From the Guidelines
For a 34-year-old patient with pulmonary embolism who is actively trying to become pregnant, low molecular weight heparin (LMWH) such as enoxaparin is the recommended anticoagulant of choice. The typical dosing for enoxaparin is 1 mg/kg subcutaneously twice daily or 1.5 mg/kg once daily, as recommended by the 2019 ESC guidelines for the diagnosis and management of acute pulmonary embolism 1. Treatment should continue for at least 3 months for the acute PE, and if pregnancy occurs during this time, LMWH should be continued throughout the pregnancy and for 6 weeks postpartum. LMWH is preferred because it does not cross the placenta and therefore doesn't pose risks of fetal bleeding or teratogenicity. Warfarin is contraindicated as it crosses the placenta and can cause fetal warfarin syndrome and bleeding complications. Direct oral anticoagulants (DOACs) like apixaban, rivaroxaban, and dabigatran are also not recommended as there is insufficient safety data for their use during pregnancy, as stated in the 2014 ESC guidelines on the diagnosis and management of acute pulmonary embolism 1. Regular monitoring of anti-Xa levels may be considered during pregnancy to ensure appropriate dosing, especially in women with extremes of body weight or renal dysfunction, as suggested by the guidelines on the diagnosis and management of acute pulmonary embolism: the task force for the diagnosis and management of acute pulmonary embolism of the European Society of Cardiology (ESC) 1. The patient should be advised that LMWH requires daily subcutaneous injections, but this approach provides the safest option for both maternal and fetal outcomes.
Some key points to consider in the management of this patient include:
- The importance of avoiding overdiagnosis of PE in pregnancy, as it can have significant implications for the patient, including the risk of bleeding at the time of delivery and the requirement for thromboprophylaxis during future pregnancies 1.
- The need for close collaboration between the obstetrician, anaesthesiologist, and attending physician in the management of labour and delivery, particularly in patients receiving therapeutic LMWH 1.
- The recommendation to discontinue LMWH at least 24 hours before planned delivery, and to resume treatment 12-24 hours after removal of the epidural catheter, as stated in the 2019 ESC guidelines 1.
- The importance of considering the risks and benefits of anticoagulant therapy during pregnancy, and of individualizing treatment based on the patient's specific clinical circumstances, as recommended by the American Society of Hematology 2018 guidelines for management of venous thromboembolism: venous thromboembolism in the context of pregnancy 1.
From the Research
Anticoagulation Options for Pulmonary Embolism in Pregnancy
The patient's condition of pulmonary embolism (PE) requires anticoagulation therapy, and since she is actively trying to become pregnant, the choice of anticoagulant is crucial.

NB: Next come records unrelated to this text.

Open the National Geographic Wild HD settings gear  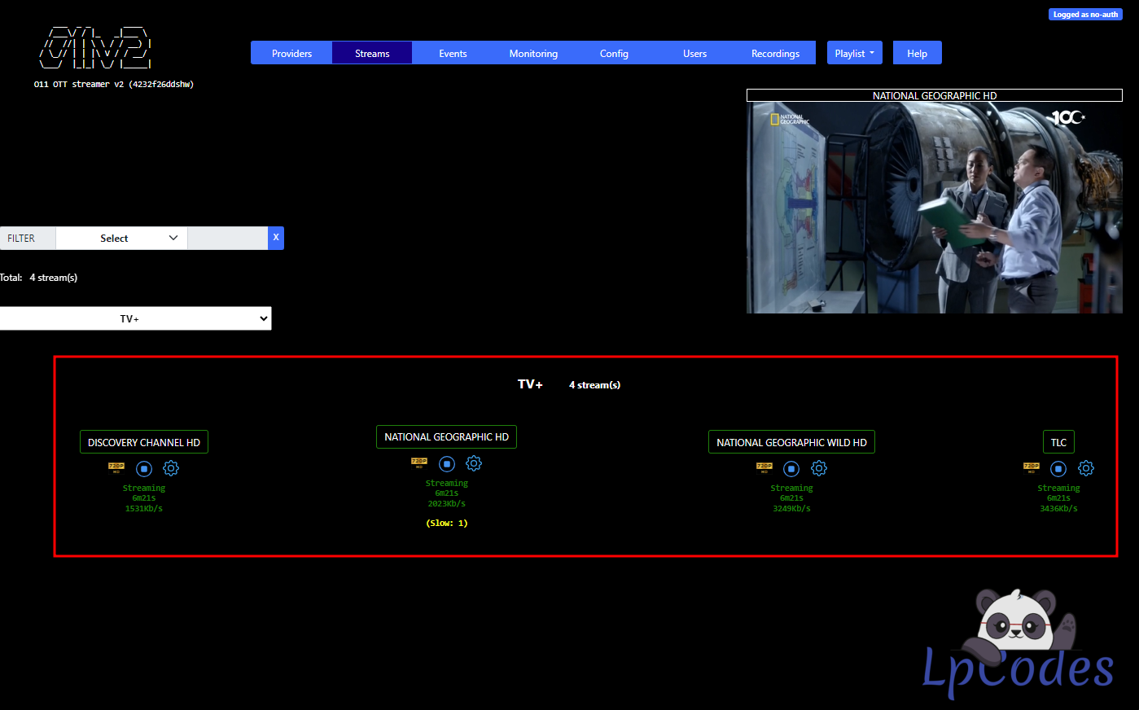[x=818, y=468]
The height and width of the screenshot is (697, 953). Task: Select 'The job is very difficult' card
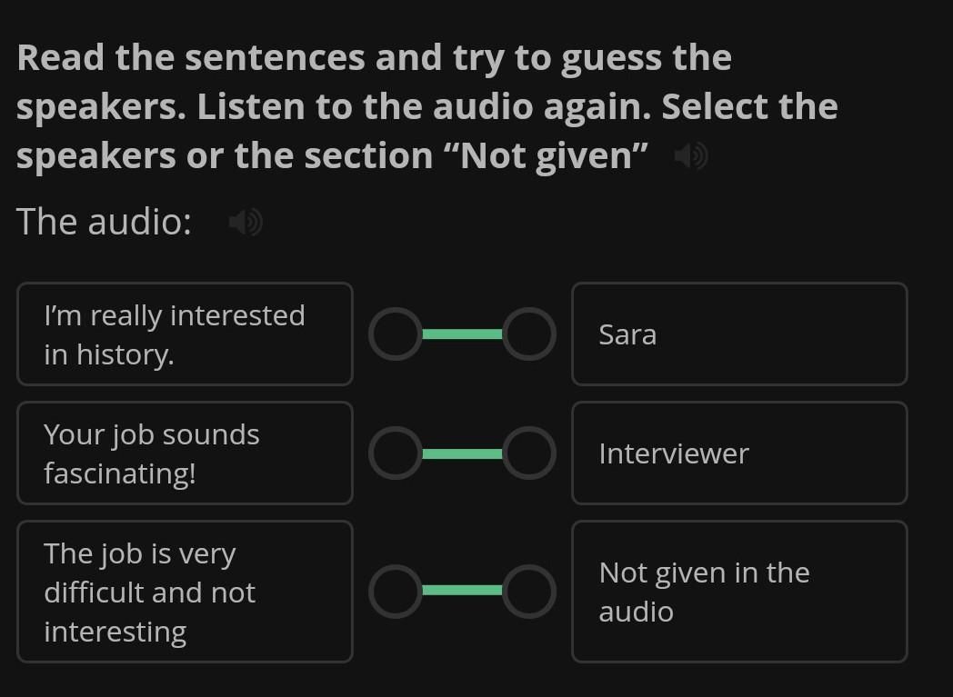click(x=185, y=592)
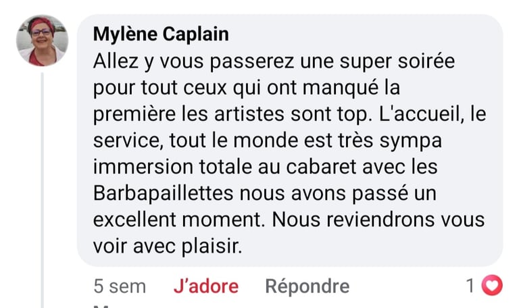Select the word Barbapaillettes in the comment
Image resolution: width=519 pixels, height=308 pixels.
163,193

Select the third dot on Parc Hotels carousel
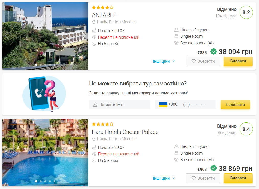coord(45,181)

Considering the patient's age (34 years) and condition, the following options are available:
- Low molecular weight heparin (LMWH) is a preferred choice for anticoagulation in pregnancy due to its safety profile and efficacy in preventing venous thromboembolism (VTE) 2, 3, 4, 5.
- Unfractionated heparin (UFH) is also an option, but LMWH is generally considered safer and more convenient 2, 3.

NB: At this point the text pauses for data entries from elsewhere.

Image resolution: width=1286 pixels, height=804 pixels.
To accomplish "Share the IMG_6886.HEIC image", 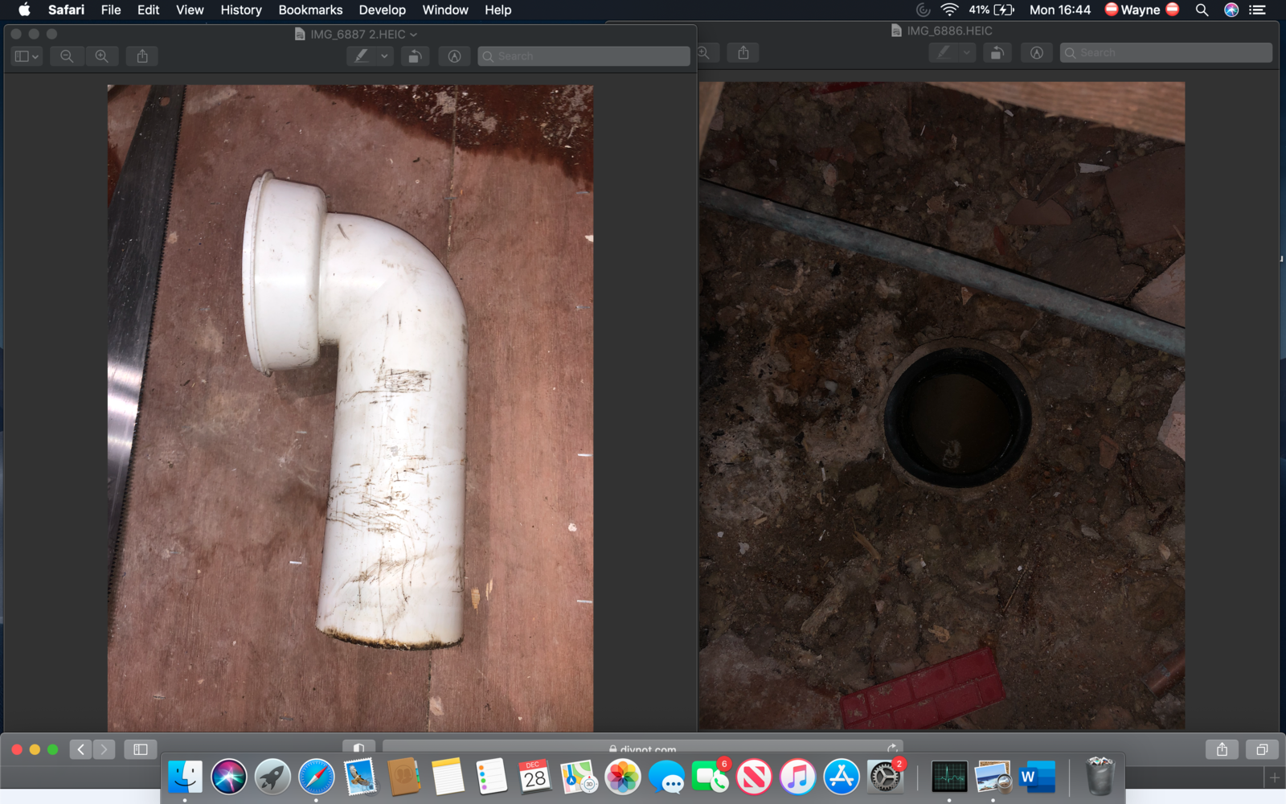I will coord(743,53).
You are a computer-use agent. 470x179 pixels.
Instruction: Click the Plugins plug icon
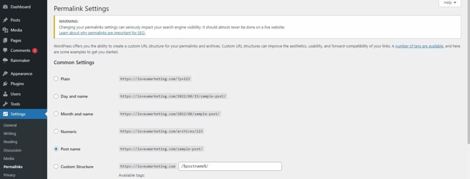pos(5,84)
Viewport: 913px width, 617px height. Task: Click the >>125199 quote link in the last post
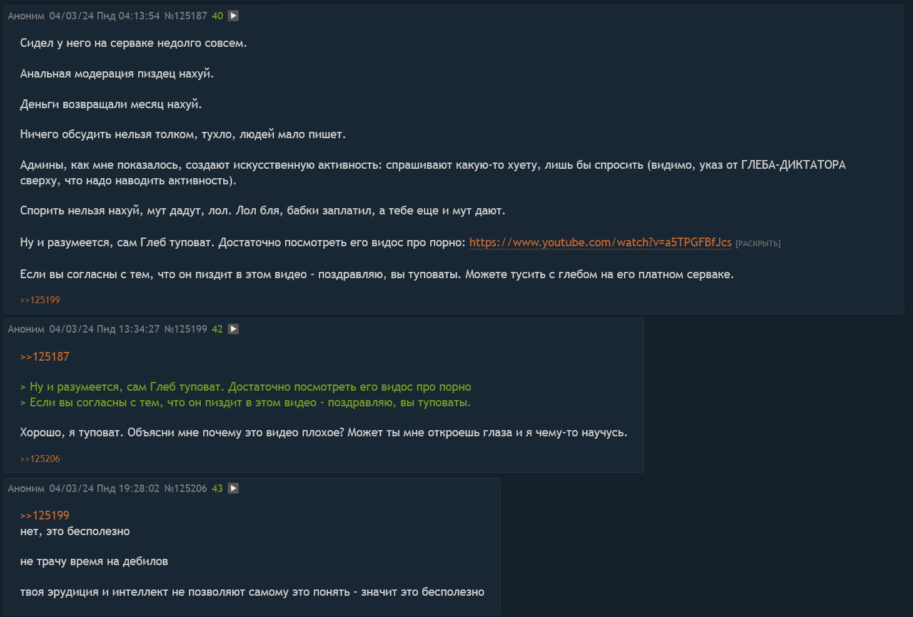tap(44, 516)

- Coumarins, such as warfarin, are contraindicated in pregnancy due to the risk of embryopathy and fetal bleeding 3, 4.
Safety and Efficacy of Low Molecular Weight Heparin
Studies have shown that LMWH is a safe and effective anticoagulant in pregnancy, with a lower risk of osteoporosis and heparin-induced thrombocytopenia (HIT) compared to UFH 5.

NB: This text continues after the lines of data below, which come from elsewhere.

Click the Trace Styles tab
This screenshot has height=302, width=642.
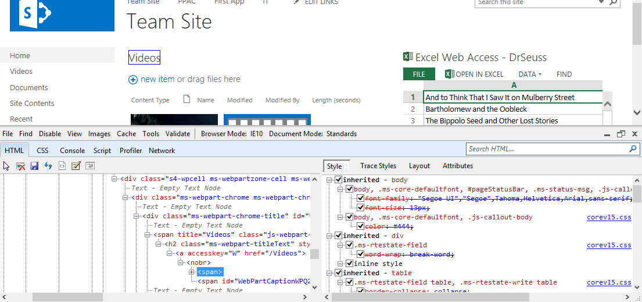378,166
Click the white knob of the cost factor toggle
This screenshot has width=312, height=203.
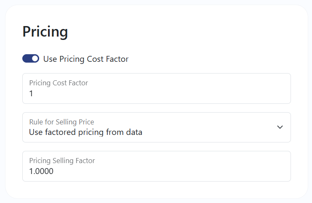[35, 58]
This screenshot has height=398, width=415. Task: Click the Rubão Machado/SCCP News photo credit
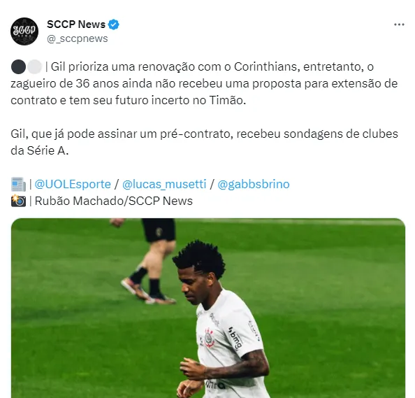[x=114, y=201]
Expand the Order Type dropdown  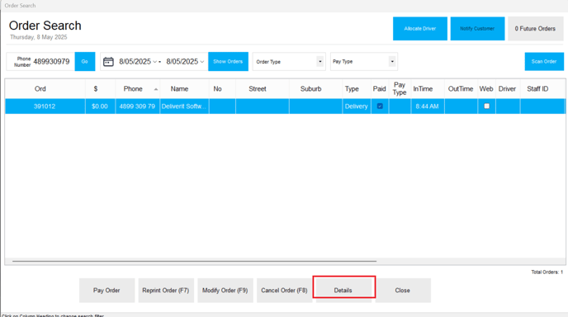pyautogui.click(x=320, y=62)
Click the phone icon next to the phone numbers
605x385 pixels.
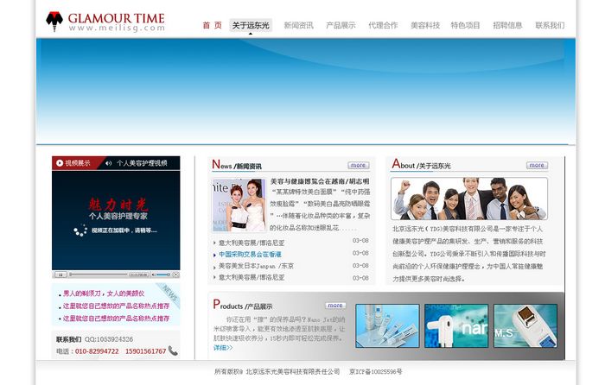point(173,351)
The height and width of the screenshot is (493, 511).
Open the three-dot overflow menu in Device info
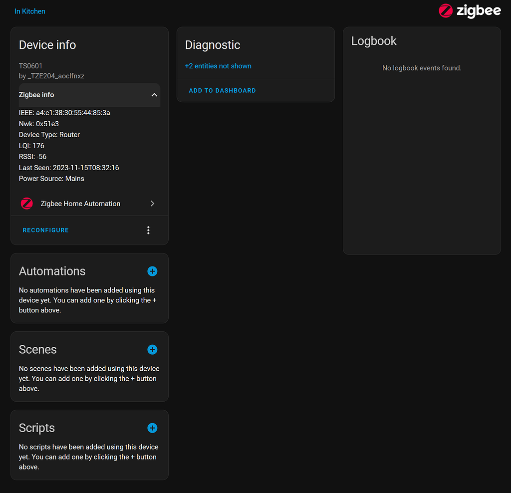(x=148, y=230)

- A systematic review of LMWH use in pregnancy found that the incidence of adverse fetal outcomes was comparable to that of the general population 5.
- Another study found that bleeding complications, including postpartum hemorrhage (PPH) and transfusion, were not increased in patients treated with LMWH during pregnancy compared to controls 6.
Recommendations
Based on the available evidence, LMWH is the recommended choice of anticoagulation for the patient, given its safety profile and efficacy in preventing VTE in pregnancy 2, 3, 4, 5. The patient should be closely monitored for any potential complications, and the treatment plan should be adjusted as needed to ensure the best possible outcome for both the patient and the fetus.